What to work on:
Could you write out, exactly and with no pictures, every line from the one containing "You are a computer-use" through the last line of the entries?

Top of Information

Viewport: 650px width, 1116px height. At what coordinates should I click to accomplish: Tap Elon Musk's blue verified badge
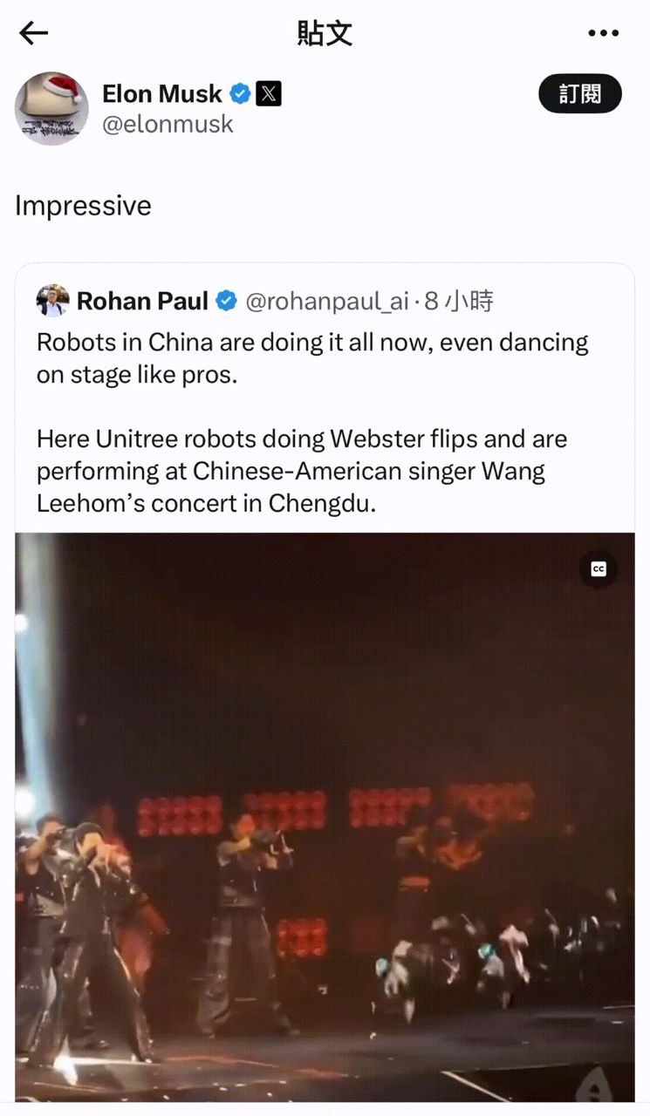(x=240, y=93)
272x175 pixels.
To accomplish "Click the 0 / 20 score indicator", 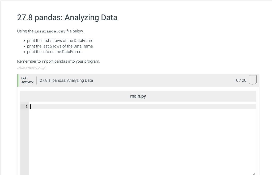I will pos(241,80).
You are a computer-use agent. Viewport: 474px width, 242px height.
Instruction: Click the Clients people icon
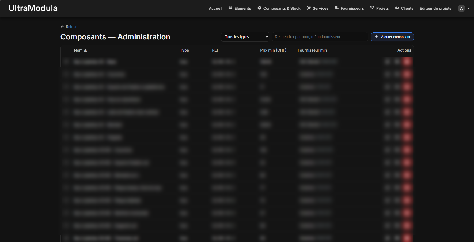click(397, 8)
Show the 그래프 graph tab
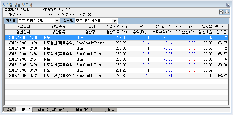233x115 pixels. click(98, 109)
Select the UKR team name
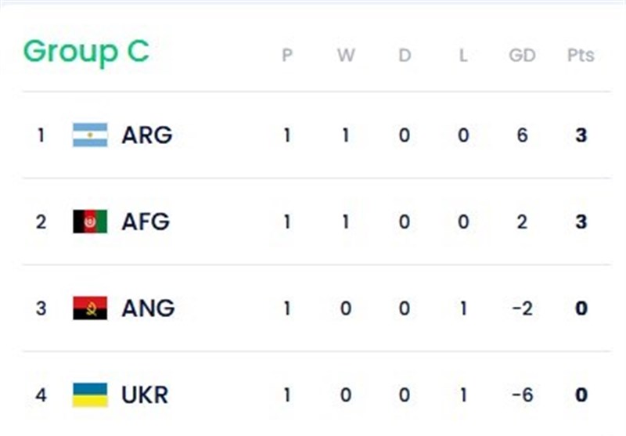Viewport: 626px width, 436px height. pos(145,395)
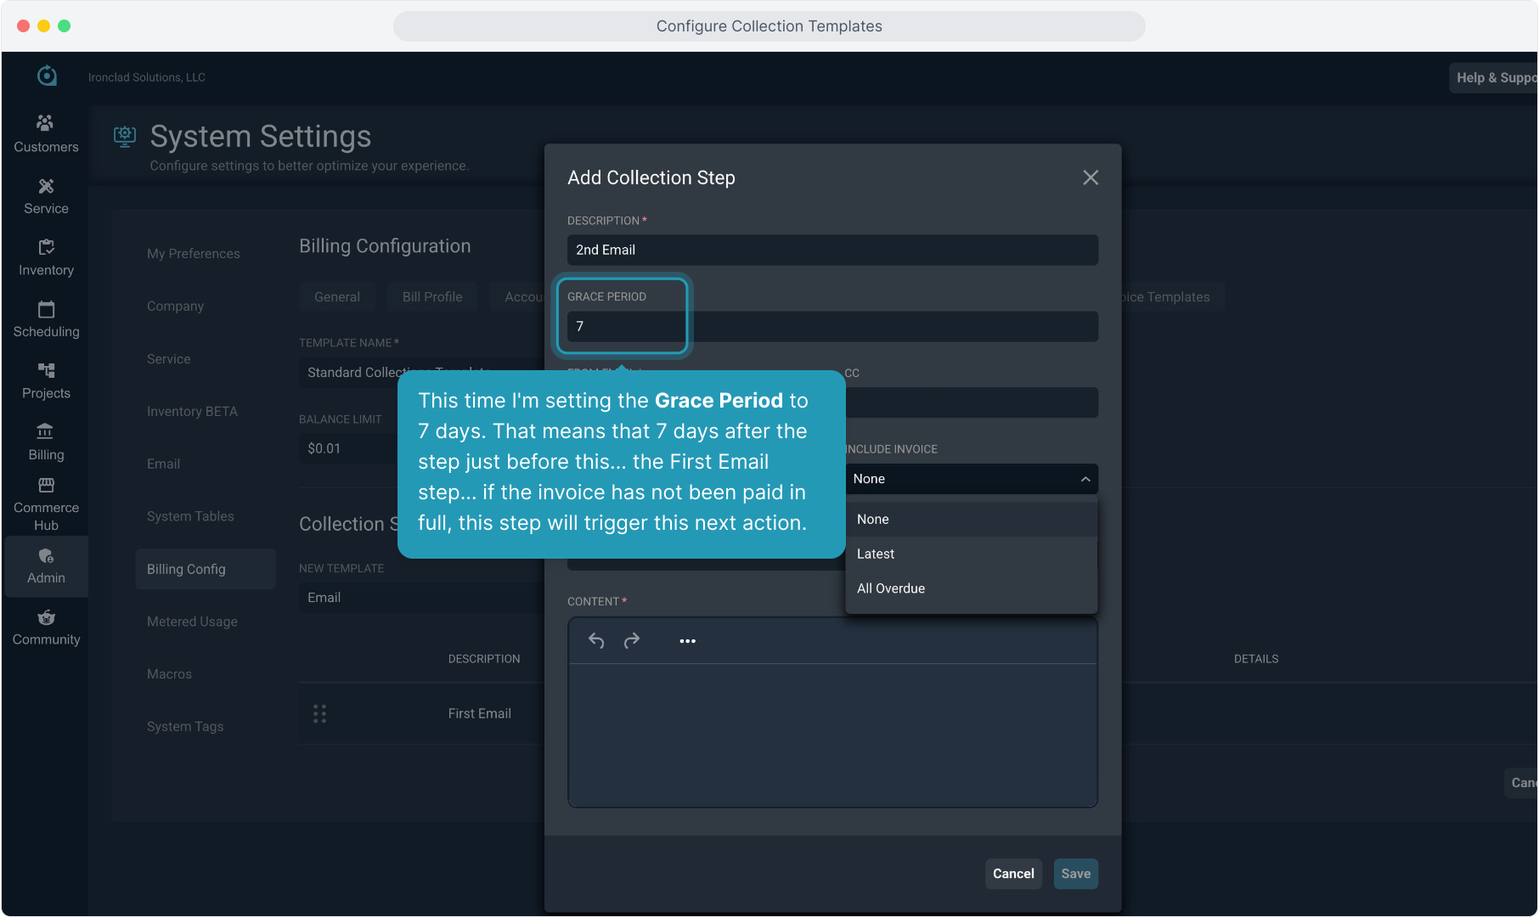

Bottom of Information

Reply:
You are a computer-use agent. Viewport: 474px width, 242px height.
Instruction: Click the Clients people icon
click(397, 8)
Show the 그래프 graph tab
233x115 pixels. click(98, 109)
Select the UKR team name
Viewport: 626px width, 436px height. pos(145,395)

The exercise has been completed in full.